Разговор не клеился. Лысый закурил, а Ромашкин вдруг запел:
"А первая пуля
А первая пуля
А первая пуля, да ранила коня
Любо братцы, любо..."
Плешивый пехотинец не поддержал песню, тихохонько поднялся со скамьи и молча, бочком, бочком, выскользнул за ограду.
... Песня оборвалась и за металлической сеткой, служившей забором, послышались шаги и шевеление.
– Кто там шуршит! Выходи!
– рявкнул Никита.
– Не боись, не обижу!
– Я, посыльный!
– услышали приятели тонкий писк солдата.
– Кто такой? Зачем пришел?
– усмехнулся Ромашкин.
– Это я, Кулешов!
– ответил боец.
– Вас вызывают в батальон.
– Витька, доложи, кого еще вызывают? Кто посмел вызвать печалящегося?
– Начальник штаба Давыденко. Вас и Шкребуса. Давыденко сидит в оружейке и сильно ругается.
– Что именно говорит?
– Ничего, просто матерится. Сидит с автоматом на коленях, злой до безобразия!
– Ага! По мою душу, значит! Скажи ему, пошел в жопу!
– Прямо так?
– Прямо так и передай! Ступай солдат и не мешай благородным господам офицерам пить ром. Скажи мол: "Офицера пьють ром, и не идут! Не желают! Напьются и затем блевать будут!"

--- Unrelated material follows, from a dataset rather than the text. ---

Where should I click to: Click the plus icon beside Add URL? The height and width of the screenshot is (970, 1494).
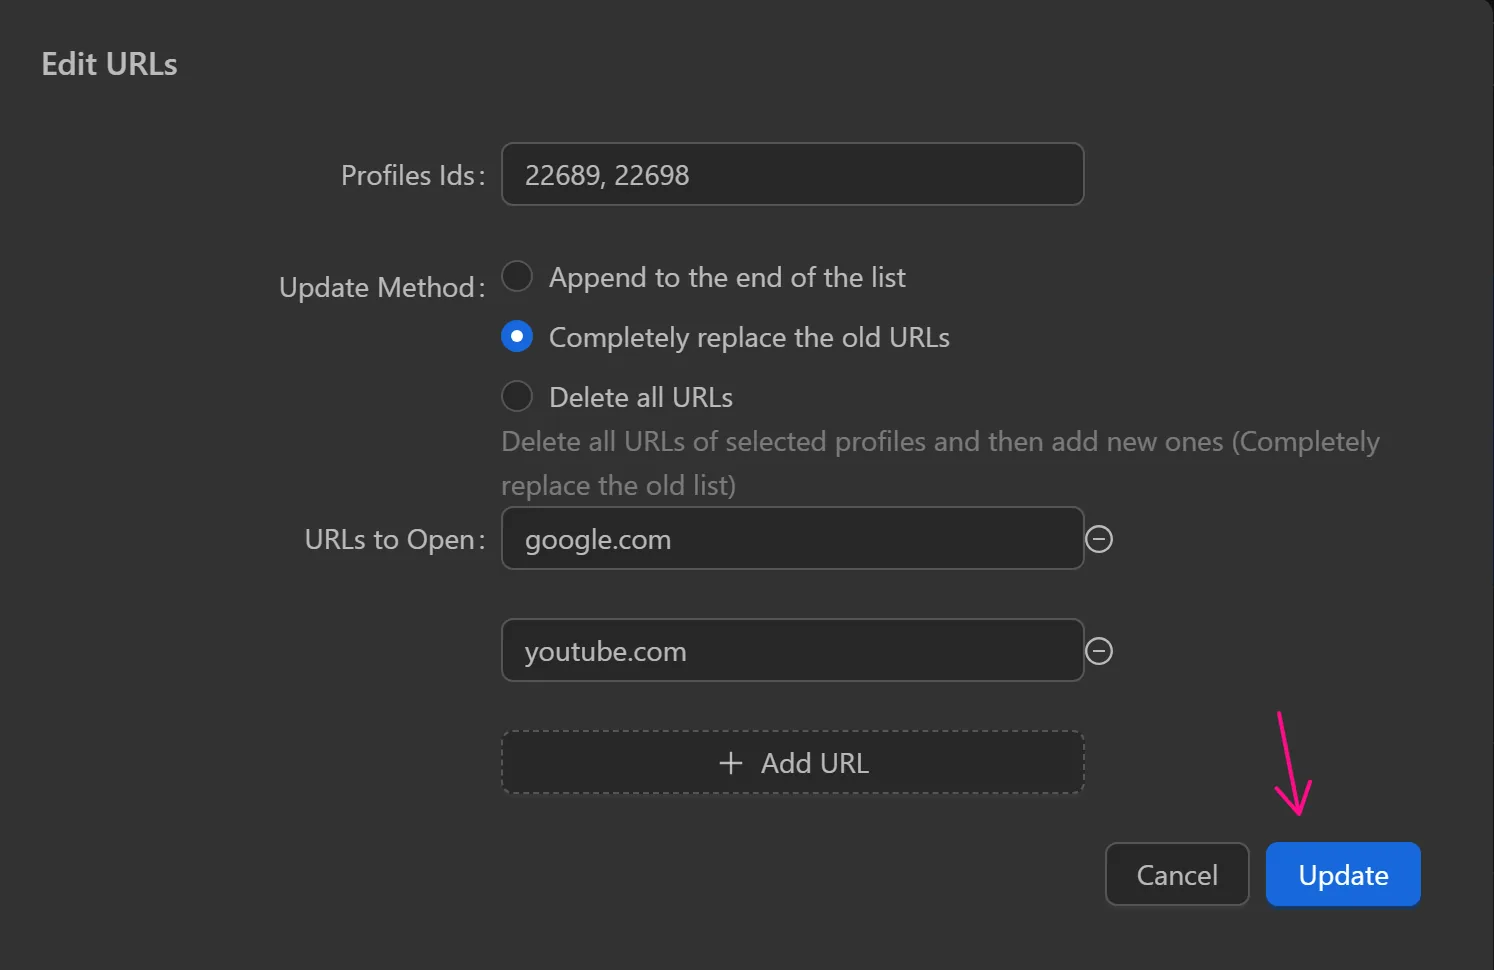[x=731, y=763]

Никита достал из коробки под столом пригоршню грецких и земляных орехов, (презент от одного из приезжавших солдатских папаш) и принялся их колоть, зажимая между дверью и дверной коробкой и складывая на газету. Надо же чем-то отвлечься от нехороших мыслей.
"Чего хочет Мирон? Зачем вызывает? Я то тут при чем? Дорогу ему не переходил, кровать не мял, по крайней мере, не попадался".
В квартире по-прежнему стояла гробовая тишина, прерываемая лишь хрустом раскалываемой скорлупы. Шорохи и голоса, кажется, утихли, но Ромашкин оставался на веранде и не входил в домик. Когда горка набралась довольно приличная, Ромашкин взял газетку, на которой лежал десерт, и стал сортировать, отделяя труху, мусор и пыль от спелых ядрышек. За этим занятием его застал внезапно появившийся в квартире Шкребус.
Никита вздрогнул от неожиданности и спросил:
– Ты как вошел, Ребус?
– Через дверь, чудак человек!
– раздраженно ответил взводный.
– Ты бы еще спросил: Вы кто такой?! С головой уже не в порядке? Я стучал и покричал, но, ответа и приглашения войти не получил. Смотрю, дверь не заперта, я и вошел.
– Не ответил, говоришь? Значит, я задумался.
– Не перенапрягись, остынь, а то тоже "крыша поедет" и "башня" со стопоров слетит. Чем вы со Шмером занимались в последнее время? Хиромантией и черной магией? Что его могло сподвигнуть на этот бессмысленный террор? Белая горячка? Был хороший парень, покуда с тобой не связался. Ты его что, зомбировал?